Detail of 2000 AD Prog 500 Cover, drawn by Ian Gibson.

The last occasion that Moore and Gibson collaborated on a Halo piece was for the 500th edition of 2000 AD in December 1986. A portrait of Halo is featured on this special issue's glossy cover. Inside many 2000 AD artists had fun with their own creations. In the strip "Thargshead Revisited" the editor of the comic (the alien Tharg) takes a journey through his own head and encounters many characters from 2000 ADs past. The page drawn by Ian Gibson features Halo, Rodice and Toy involved in a game of strip poker with Sam Slade (with the head of Luiz Cannibal on a plate on the table).

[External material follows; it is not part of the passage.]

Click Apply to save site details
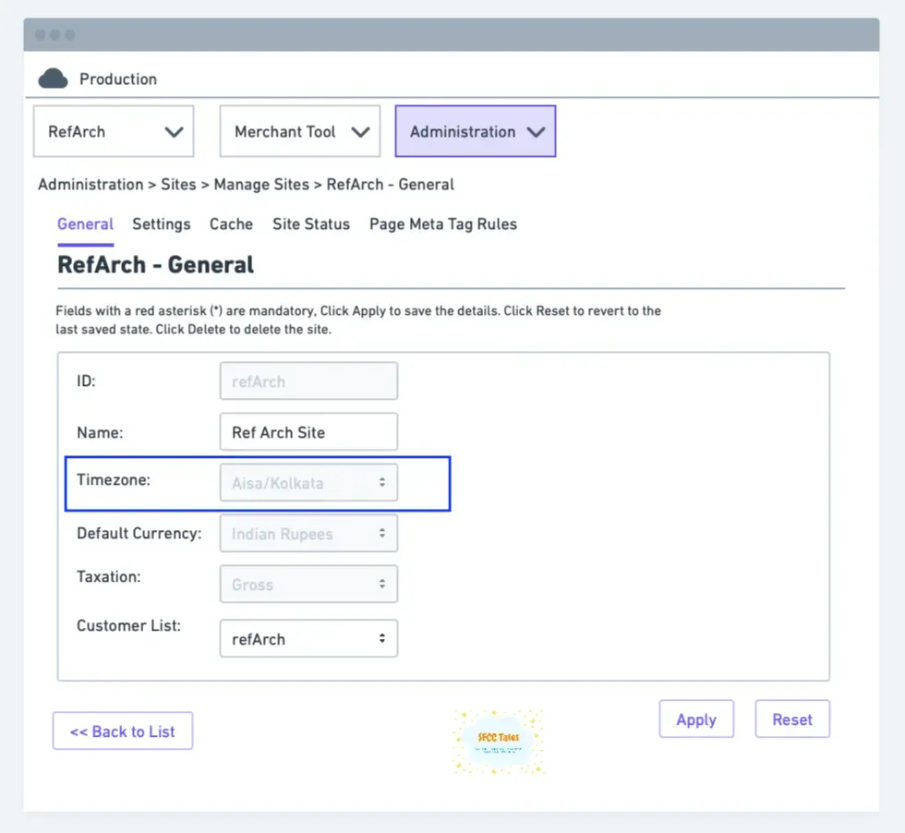pyautogui.click(x=696, y=718)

This was the last time that Moore wrote dialogue for these characters.

Prog 2000 featured Halo beating Hap Hazzard and Finn before getting blown away by the Missionary Man in that issue's character Deathmatch.

"Helter Skelter", a Judge Dredd story written by Garth Ennis (12 episodes Progs 1250–1261) features cameos from a myriad of previous 2000AD characters including Halo Jones in episodes 6 & 7. Artwork by Carlos Ezquerra and Henry Flint.

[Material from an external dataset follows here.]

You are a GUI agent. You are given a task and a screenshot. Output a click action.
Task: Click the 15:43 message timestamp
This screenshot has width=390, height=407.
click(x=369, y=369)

Jones has since appeared on one page of the 20th anniversary strip 'A Night 2 Remember' (Prog 1280), written by Robbie Morrison and illustrated by Gibson.

==Reprinting==
In December 2000 a special 2000 AD issue (titled 'Prog 2001') was released featuring another full colour portrait of Halo. Titan were planning a reissue of the Complete Ballad of Halo Jones in July 2001 and this portrait was used as the cover art. The first collected edition had been published by Titan in September 1991. This time the introduction to the book was written by Ian Gibson. 2000AD hyped up the release on its site: "Alan Moore's hugely acclaimed saga of one woman's quest for reason in a galaxy gone mad. Out of print now for nearly a decade, fans have been clamouring for this collection anew, especially with the success of Moore's ABC line. This classic tale, lovingly rendered by artist Ian Gibson, is now available again in its epic entirety".

The back cover of the book similarly heralded the return of a comic legend: "Meet Halo Jones. She's going out...and out...and out! Escaping the Hoop, Manhattan Island's land of mindless leisure, is just the first step in a cosmic adventure that will take Halo to the far ends of the galaxy, through war and peace, trial, despair and triumph. You've never met anyone quite like Halo...and you never will again."

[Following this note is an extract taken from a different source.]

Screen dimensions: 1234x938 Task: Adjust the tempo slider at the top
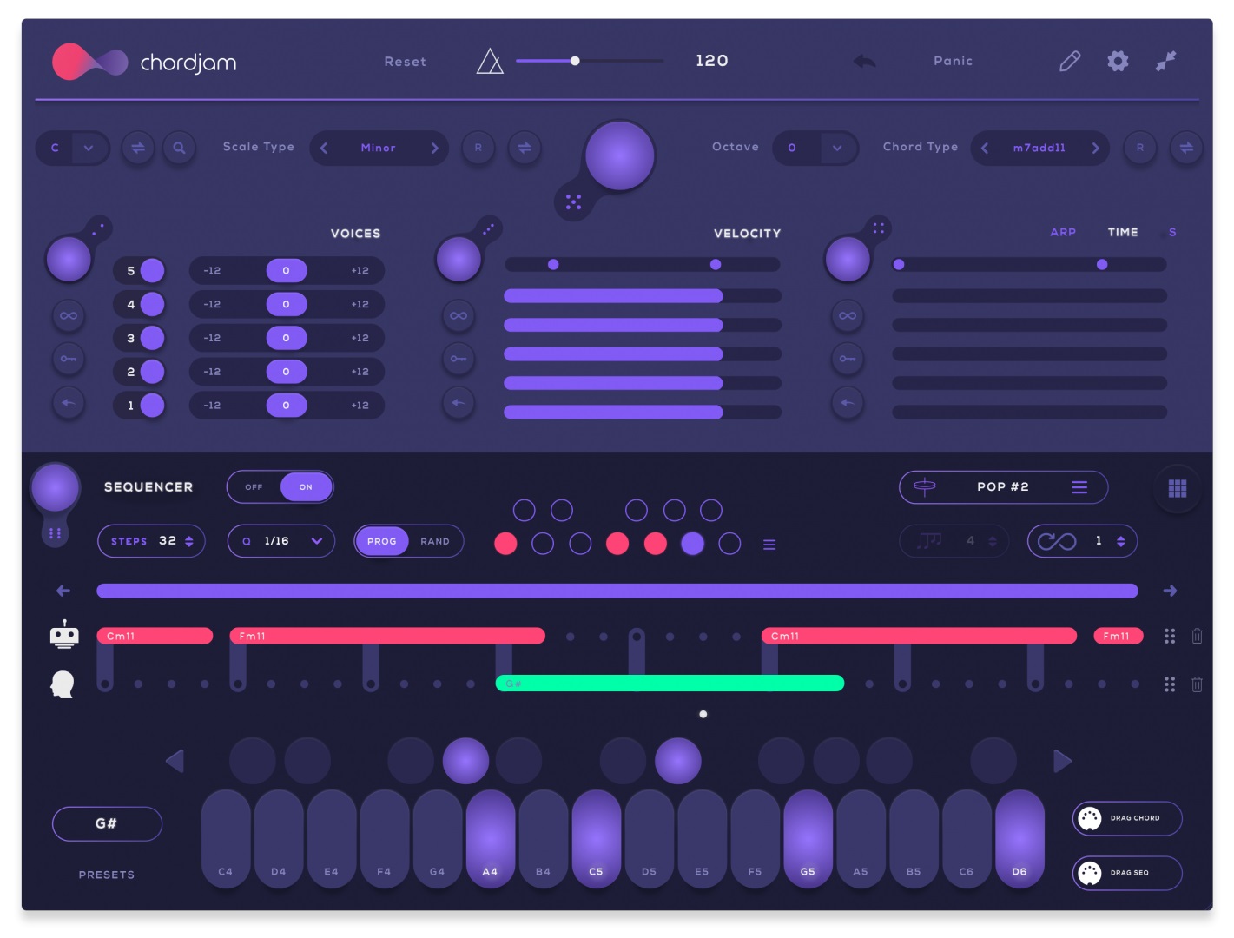click(x=575, y=61)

"Possibly the first feminist heroine in comics", wrote The Observer of Alan Moore's epic tale of one woman's search for her place in a galaxy out of control. "Originally published in 2000 AD and then collected by Titan Books, this classic tale of future alienation and an individual's struggle remains a timeless testament to the genius of Moore. Beautifully illustrated by artist Ian Gibson, this is the ultimate sci-fi opus. Don't dare miss it!"

US reviewers also welcomed the book's return: "Criminally out of print for the last few years. Halo Jones is one of the finest graphic novels ever created – if you've never given them a go, shame on you – but this is the perfect place to start if men in tights superhero stuff puts you off. Halo Jones has it all – a fantastic storyline, cinematic graphics and characters that knock dead most of the ciphers you find in contemporary fiction."

The Complete Ballad of Halo Jones was voted the third best book of 2001 by the readers of Dreamwatch magazine.

The whole trilogy was reprinted in 2000 AD: The Ultimate Collection in September 2017.

===US Quality Comics===

Cover of Quality Comics Halo Jones Issue No. 6.

A year after the end of the publication on the pages of 2000 AD, The Ballad of Halo Jones was reprinted in the United States by Quality Comics. Publisher's Bob Keenan and Sal Quartuccio had secured the rights to reissue colourised versions of 2000 AD characters Judge Dredd, Rogue Trooper, Strontium Dog, Sam Slade and Halo Jones. New covers were commissioned for these comics by artists such as Bill Mayer, Bart Sears and Jim Fern. Eva Brozowski served as the colourist for the covers (her initials can be seen separately to the artist's). To fit the square 2000 AD pages to American comic book format, Quality attached a distorting lens to a photocopy machine, elongating and "effectively destroying the art in the process" according to one reviewer .

As well as the main story these reprints also include some Gibson work from 2000 ADs vaults such as "The Amazing Maze Dumoir", and "You Win Some You Lose Some" (both scripted by Alan Hebden). Also featured during this run were episodes of Anderson Psi Division, Ro-busters, Sooner or Later, Dash Decent and Alan Moore's Abelard Snazz and his Future Shocks story "Sunburn".

==In popular culture==
Halo Jones has been mentioned in popular culture:

The UK band Halo James was named after the eponymous character.

The debut album Pop Art by 1980s group Transvision Vamp features a track entitled "Hanging out with Halo Jones".

The Shriekback song "Malaria" includes the line "I wanna live with Halo Jones".

==Merchandise and adaptations==
A stage adaptation of The Ballad of Halo Jones was a surprise hit at the 1987 Edinburgh Festival. In 1988 the Red Theatre Company toured the show around the UK.

Another stage adaptation: In 2001, Book One of the story appeared as a play in Liverpool.

In 2012, a new stage adaptation covering Book One and Book Two of the series was performed as a fringe theatre production in Manchester. Leah Moore attended one of the performances.

Halo Jones T-shirts issued by 2000 AD in the 1980s had the slogan "Hoop-life Hero" on them.

In the 1980s, a computer game was developed for the Spectrum and Amstrad computers, based around the shopping trip that Halo takes. It was unreleased due to the Piranha Software being closed down by its parent company.

A Full-Cast audioplay adaptation was released in 2021 by Penguin Audio featuring Sheila Atim as Halo Jones.